Records for this exercise
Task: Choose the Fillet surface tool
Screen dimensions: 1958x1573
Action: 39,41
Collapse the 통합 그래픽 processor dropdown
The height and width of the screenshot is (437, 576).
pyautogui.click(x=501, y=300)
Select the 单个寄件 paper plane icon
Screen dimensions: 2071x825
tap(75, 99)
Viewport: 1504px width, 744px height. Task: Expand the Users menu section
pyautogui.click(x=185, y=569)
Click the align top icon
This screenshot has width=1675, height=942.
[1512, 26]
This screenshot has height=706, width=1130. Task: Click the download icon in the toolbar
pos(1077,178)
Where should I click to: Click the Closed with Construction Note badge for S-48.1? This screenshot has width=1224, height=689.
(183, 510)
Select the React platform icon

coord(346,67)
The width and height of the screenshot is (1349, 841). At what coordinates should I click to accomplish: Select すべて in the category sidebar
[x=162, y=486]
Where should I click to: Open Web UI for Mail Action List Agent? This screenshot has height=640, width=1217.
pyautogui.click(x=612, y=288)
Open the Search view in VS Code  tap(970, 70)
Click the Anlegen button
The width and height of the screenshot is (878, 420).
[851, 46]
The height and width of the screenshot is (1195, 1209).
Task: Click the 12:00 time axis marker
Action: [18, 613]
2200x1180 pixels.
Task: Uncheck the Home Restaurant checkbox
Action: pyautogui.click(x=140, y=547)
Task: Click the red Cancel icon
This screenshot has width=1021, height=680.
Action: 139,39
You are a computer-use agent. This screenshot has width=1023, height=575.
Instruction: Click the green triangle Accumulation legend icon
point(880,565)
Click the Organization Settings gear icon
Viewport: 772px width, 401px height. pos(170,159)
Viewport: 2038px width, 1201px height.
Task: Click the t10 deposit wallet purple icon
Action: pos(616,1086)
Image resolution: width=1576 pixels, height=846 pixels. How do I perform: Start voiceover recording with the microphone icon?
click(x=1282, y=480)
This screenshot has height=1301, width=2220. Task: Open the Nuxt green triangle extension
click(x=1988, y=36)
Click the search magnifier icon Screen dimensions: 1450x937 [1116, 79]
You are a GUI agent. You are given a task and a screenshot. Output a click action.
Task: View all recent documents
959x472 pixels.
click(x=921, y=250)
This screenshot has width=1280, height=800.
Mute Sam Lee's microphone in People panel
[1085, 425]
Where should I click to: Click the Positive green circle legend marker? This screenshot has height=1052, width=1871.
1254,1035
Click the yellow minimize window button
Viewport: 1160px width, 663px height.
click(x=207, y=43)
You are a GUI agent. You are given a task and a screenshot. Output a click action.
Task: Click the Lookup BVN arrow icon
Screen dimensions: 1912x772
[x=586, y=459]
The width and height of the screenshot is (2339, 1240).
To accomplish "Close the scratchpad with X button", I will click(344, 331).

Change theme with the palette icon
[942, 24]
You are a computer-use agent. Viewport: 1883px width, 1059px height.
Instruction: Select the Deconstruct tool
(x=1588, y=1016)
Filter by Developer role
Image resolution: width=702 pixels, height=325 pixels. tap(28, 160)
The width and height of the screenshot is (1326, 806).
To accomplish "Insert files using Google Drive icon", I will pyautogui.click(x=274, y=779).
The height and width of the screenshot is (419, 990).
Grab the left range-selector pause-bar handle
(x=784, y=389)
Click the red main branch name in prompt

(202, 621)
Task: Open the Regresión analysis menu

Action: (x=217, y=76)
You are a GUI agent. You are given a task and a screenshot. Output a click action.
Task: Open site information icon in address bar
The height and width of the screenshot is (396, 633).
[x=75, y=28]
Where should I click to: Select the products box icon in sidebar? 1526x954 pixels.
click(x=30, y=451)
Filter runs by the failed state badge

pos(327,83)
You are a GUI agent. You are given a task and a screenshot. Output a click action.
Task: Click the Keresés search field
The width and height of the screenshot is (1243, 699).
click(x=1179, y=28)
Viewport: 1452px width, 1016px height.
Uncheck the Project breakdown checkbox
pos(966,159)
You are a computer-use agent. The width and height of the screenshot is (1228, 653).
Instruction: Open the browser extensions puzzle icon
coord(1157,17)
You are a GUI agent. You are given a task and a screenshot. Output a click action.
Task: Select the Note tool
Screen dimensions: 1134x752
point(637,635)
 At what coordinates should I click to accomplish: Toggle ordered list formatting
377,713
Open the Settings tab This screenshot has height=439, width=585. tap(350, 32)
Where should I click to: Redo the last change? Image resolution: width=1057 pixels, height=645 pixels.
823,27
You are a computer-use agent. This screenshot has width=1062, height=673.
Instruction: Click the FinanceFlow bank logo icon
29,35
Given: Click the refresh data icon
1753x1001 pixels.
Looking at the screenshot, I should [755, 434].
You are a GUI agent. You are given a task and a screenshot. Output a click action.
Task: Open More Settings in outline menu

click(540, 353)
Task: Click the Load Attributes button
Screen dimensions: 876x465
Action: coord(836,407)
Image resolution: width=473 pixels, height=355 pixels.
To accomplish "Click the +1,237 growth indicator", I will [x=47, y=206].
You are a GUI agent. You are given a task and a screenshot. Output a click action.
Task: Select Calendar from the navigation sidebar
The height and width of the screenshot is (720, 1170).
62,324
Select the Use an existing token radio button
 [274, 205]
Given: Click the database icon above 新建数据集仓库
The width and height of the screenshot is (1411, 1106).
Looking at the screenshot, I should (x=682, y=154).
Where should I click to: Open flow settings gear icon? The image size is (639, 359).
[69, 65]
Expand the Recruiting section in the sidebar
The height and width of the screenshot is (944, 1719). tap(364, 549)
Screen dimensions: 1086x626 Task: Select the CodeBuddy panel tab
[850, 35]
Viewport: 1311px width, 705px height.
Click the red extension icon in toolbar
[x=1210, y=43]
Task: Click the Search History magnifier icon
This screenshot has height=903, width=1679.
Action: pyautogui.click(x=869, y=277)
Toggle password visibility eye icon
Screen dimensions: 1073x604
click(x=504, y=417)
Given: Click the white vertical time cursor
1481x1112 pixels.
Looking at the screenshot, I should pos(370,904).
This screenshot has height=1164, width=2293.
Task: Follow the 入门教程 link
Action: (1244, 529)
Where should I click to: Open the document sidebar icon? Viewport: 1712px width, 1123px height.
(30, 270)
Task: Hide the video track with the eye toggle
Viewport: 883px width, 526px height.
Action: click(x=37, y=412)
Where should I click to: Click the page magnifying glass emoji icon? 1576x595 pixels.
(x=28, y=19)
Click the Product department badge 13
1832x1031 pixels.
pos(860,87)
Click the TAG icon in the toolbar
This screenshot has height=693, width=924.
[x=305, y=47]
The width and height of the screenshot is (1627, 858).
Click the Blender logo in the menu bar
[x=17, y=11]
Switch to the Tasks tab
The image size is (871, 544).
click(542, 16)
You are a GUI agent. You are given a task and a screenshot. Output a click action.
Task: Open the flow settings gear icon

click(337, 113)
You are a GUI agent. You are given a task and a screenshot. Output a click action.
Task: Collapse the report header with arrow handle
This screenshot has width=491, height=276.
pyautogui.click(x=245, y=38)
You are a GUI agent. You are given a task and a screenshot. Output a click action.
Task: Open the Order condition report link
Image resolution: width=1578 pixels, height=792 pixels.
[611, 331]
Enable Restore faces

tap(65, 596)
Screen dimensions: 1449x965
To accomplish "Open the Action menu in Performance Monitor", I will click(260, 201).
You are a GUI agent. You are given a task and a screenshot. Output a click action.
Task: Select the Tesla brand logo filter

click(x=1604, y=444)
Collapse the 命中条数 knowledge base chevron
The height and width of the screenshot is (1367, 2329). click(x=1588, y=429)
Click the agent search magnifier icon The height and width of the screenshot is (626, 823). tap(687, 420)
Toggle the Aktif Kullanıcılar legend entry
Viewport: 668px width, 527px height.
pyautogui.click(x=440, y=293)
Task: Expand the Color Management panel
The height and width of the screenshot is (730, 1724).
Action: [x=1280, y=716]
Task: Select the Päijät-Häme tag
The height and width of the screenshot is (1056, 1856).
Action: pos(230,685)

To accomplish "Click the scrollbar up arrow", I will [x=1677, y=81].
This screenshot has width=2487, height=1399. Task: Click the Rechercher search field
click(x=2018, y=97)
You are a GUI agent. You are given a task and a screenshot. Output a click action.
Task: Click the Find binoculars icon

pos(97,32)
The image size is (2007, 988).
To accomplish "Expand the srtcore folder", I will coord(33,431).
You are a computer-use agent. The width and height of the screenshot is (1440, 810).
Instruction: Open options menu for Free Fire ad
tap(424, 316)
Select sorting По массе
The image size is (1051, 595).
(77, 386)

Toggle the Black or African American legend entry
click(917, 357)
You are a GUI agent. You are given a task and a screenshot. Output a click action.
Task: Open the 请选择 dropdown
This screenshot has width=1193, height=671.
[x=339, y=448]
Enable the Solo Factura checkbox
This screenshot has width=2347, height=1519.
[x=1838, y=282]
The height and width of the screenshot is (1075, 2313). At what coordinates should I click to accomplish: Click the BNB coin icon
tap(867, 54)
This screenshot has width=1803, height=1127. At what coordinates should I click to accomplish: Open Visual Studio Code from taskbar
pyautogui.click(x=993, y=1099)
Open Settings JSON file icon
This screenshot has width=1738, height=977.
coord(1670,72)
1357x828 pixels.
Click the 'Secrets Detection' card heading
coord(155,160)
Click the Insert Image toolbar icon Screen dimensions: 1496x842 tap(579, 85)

Problem description
Transcribe the lines above between the line holding "Instruction: Select the Deconstruct tool" and the line holding "Task: Open site", inclusive, exactly as they stand and with nothing added.

Reply
Instruction: Select the Deconstruct tool
(x=1588, y=1016)
Filter by Developer role
Image resolution: width=702 pixels, height=325 pixels. tap(28, 160)
The width and height of the screenshot is (1326, 806).
To accomplish "Insert files using Google Drive icon", I will pyautogui.click(x=274, y=779).
The height and width of the screenshot is (419, 990).
Grab the left range-selector pause-bar handle
(x=784, y=389)
Click the red main branch name in prompt

(202, 621)
Task: Open the Regresión analysis menu

Action: (x=217, y=76)
You are a GUI agent. You are given a task and a screenshot. Output a click action.
Task: Open site information icon in address bar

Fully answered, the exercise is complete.